I use the word passengers purposefully, the term asylum seekers appears to have a strange affect on people, the mention of them divides nations and neighbours, but here I am referring to people, the same as you and me. Human beings with hopes and dreams, who bleed when cut and laugh at funny cat videos.
Apart from the fact both ships sunk in the darkness there is not much else that links these two tragic sailing disasters. The Bayesian, a luxury 180ft superyacht was carrying 12 passengers and 10 crew. Passengers were the guests of an English billionaire, invited for a holiday in the warm waters of the Med. The stunningly beautifully £30m yacht was struck by a freak summer storm and sank rapidly just before dawn. Fifteen people survived including, miraculously, a one year old girl. The search and rescue has being ongoing for four days with updates relayed by the world’s media at every twist and turn.

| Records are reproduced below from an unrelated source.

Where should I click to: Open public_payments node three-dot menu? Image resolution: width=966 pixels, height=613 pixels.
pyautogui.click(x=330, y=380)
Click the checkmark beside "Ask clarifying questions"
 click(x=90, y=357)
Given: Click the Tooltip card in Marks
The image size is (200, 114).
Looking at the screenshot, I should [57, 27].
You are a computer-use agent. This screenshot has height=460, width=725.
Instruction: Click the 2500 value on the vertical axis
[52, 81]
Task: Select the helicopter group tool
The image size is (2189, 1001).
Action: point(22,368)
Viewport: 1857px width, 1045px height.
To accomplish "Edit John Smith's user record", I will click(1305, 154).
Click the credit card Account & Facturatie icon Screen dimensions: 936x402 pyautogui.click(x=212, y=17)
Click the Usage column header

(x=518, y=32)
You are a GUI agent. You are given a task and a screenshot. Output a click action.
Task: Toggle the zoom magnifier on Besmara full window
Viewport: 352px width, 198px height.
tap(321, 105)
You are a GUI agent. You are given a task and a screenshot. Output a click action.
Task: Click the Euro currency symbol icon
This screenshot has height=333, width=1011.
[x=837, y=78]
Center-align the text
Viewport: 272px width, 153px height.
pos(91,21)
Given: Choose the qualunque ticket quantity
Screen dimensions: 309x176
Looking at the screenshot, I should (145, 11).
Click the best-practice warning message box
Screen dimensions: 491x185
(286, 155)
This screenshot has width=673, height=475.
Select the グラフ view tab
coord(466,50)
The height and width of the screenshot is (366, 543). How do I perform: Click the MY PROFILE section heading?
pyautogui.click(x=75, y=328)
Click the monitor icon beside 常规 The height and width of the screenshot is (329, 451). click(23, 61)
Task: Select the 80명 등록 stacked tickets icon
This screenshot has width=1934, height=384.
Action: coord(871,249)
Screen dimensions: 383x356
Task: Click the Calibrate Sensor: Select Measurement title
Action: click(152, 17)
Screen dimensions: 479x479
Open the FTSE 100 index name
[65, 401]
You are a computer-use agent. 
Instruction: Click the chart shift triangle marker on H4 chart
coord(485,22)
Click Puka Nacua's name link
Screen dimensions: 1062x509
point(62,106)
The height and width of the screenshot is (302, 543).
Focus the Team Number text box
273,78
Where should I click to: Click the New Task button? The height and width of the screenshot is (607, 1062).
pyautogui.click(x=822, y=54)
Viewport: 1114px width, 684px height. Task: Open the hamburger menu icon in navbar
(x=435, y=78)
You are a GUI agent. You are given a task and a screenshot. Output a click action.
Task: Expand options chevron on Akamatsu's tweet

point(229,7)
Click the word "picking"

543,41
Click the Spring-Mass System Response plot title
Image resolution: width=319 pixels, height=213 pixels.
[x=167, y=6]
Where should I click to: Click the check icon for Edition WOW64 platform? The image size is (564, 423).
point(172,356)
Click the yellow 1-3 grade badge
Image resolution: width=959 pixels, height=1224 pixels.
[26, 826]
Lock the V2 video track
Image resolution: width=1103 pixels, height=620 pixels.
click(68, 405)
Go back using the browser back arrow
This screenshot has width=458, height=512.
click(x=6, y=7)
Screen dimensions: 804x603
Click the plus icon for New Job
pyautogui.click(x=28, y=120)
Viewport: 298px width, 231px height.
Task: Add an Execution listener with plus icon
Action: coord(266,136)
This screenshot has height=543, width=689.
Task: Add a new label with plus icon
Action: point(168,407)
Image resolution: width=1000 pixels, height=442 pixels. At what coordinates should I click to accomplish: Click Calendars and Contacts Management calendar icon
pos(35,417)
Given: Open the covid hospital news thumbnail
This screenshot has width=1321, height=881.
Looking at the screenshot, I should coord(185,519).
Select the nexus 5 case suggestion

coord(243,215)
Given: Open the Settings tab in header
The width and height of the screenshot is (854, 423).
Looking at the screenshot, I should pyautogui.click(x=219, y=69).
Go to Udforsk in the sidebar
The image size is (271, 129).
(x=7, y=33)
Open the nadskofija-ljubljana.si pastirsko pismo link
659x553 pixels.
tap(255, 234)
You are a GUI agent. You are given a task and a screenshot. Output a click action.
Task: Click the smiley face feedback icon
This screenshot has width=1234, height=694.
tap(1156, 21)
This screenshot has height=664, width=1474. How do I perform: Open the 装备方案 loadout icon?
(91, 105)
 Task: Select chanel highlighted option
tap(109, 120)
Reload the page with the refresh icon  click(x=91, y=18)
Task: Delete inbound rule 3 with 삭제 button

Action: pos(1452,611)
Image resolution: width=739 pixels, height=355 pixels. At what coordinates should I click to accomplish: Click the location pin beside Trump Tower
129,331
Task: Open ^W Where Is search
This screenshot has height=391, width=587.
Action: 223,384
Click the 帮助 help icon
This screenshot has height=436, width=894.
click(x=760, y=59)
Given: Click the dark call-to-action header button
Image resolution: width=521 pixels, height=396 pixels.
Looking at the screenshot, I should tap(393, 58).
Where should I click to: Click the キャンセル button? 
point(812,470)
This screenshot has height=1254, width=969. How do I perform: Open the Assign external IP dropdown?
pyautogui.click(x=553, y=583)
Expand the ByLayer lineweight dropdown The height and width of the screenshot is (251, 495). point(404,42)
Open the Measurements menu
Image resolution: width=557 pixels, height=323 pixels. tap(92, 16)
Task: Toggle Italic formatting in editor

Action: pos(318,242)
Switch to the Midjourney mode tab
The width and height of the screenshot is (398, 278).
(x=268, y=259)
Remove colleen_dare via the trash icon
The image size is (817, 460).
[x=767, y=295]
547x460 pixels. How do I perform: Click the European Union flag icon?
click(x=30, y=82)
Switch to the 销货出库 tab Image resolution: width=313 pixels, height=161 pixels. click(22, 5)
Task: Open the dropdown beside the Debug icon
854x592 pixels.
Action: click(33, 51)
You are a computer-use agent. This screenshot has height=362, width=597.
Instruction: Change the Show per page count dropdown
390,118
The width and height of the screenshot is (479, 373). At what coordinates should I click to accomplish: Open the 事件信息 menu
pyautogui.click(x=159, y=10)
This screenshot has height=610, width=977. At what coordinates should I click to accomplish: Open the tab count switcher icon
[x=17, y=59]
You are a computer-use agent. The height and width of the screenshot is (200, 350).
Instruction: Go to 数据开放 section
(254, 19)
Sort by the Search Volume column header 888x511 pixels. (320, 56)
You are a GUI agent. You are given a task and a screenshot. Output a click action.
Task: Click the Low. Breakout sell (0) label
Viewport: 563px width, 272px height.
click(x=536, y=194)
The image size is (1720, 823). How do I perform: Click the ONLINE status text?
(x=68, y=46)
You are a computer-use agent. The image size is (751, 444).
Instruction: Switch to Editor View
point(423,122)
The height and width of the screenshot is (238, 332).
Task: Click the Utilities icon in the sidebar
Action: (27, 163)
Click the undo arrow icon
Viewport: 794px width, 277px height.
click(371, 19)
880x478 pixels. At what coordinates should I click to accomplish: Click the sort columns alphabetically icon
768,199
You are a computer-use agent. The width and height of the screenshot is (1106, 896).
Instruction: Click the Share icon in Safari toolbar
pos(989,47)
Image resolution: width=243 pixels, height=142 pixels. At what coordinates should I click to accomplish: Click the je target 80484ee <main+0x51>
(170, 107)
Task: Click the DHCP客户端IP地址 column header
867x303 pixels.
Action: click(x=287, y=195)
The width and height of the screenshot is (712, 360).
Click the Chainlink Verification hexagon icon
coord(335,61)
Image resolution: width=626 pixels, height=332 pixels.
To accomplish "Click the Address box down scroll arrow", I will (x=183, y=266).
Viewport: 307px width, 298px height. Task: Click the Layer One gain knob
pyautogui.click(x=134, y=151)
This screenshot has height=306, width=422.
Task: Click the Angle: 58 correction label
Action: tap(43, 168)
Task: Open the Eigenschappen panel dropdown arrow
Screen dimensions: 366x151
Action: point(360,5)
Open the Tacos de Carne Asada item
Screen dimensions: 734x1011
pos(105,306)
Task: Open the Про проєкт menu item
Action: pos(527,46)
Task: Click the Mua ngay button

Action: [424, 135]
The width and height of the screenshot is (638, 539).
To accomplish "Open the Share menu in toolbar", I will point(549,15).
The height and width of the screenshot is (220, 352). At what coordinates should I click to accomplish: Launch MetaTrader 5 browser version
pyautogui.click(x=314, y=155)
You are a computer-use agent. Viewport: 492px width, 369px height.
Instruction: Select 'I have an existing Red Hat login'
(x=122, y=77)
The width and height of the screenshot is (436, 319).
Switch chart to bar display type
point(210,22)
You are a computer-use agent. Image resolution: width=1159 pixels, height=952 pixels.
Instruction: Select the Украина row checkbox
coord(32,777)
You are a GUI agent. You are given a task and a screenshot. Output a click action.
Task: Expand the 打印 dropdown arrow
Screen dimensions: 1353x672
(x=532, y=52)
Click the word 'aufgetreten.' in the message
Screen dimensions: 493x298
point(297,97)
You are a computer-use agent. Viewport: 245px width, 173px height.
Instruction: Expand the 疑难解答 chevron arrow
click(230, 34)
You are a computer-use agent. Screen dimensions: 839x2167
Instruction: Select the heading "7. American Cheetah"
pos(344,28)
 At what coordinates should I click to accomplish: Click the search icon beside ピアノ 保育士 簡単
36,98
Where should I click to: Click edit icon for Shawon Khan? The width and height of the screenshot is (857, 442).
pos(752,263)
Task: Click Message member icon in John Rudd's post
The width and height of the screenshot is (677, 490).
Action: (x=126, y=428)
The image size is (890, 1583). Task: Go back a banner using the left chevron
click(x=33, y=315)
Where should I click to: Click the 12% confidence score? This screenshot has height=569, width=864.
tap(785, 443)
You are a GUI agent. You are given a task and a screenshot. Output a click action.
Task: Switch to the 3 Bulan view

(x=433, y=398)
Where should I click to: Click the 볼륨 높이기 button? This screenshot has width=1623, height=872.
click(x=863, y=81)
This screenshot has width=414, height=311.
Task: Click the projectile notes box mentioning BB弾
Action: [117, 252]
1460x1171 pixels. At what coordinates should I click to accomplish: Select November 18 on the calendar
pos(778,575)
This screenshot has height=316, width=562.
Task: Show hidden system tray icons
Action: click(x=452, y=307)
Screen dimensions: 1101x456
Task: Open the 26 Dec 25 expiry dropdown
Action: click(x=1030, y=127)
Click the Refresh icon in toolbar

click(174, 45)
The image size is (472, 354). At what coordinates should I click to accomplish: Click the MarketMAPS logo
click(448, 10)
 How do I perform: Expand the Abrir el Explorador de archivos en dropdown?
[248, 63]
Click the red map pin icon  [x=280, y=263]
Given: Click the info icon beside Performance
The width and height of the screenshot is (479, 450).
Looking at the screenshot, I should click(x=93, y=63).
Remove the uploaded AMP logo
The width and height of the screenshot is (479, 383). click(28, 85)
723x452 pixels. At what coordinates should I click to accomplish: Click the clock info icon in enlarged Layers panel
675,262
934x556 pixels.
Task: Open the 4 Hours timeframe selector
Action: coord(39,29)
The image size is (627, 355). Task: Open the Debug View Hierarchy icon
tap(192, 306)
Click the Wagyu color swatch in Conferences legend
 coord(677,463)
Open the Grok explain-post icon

The other vessel, Adriana, was an old rusting fishing boat about 70ft long. She sailed from Tobruk in Libya carrying up to 750 people, each paying around £3,500 for the privilege of travelling in filthy conditions five hundred nautical miles to Italy in search of a better life. Approaching Messania, Greece, the ship’s engine failed and after a botched rescue attempt the boat capsized in the early hours of 14th June. The search for survivors was called off on the 15th June, after 82 bodies and 104 survivors were found, none of them women or any of the approximately one hundred children on board who were kept in the hold.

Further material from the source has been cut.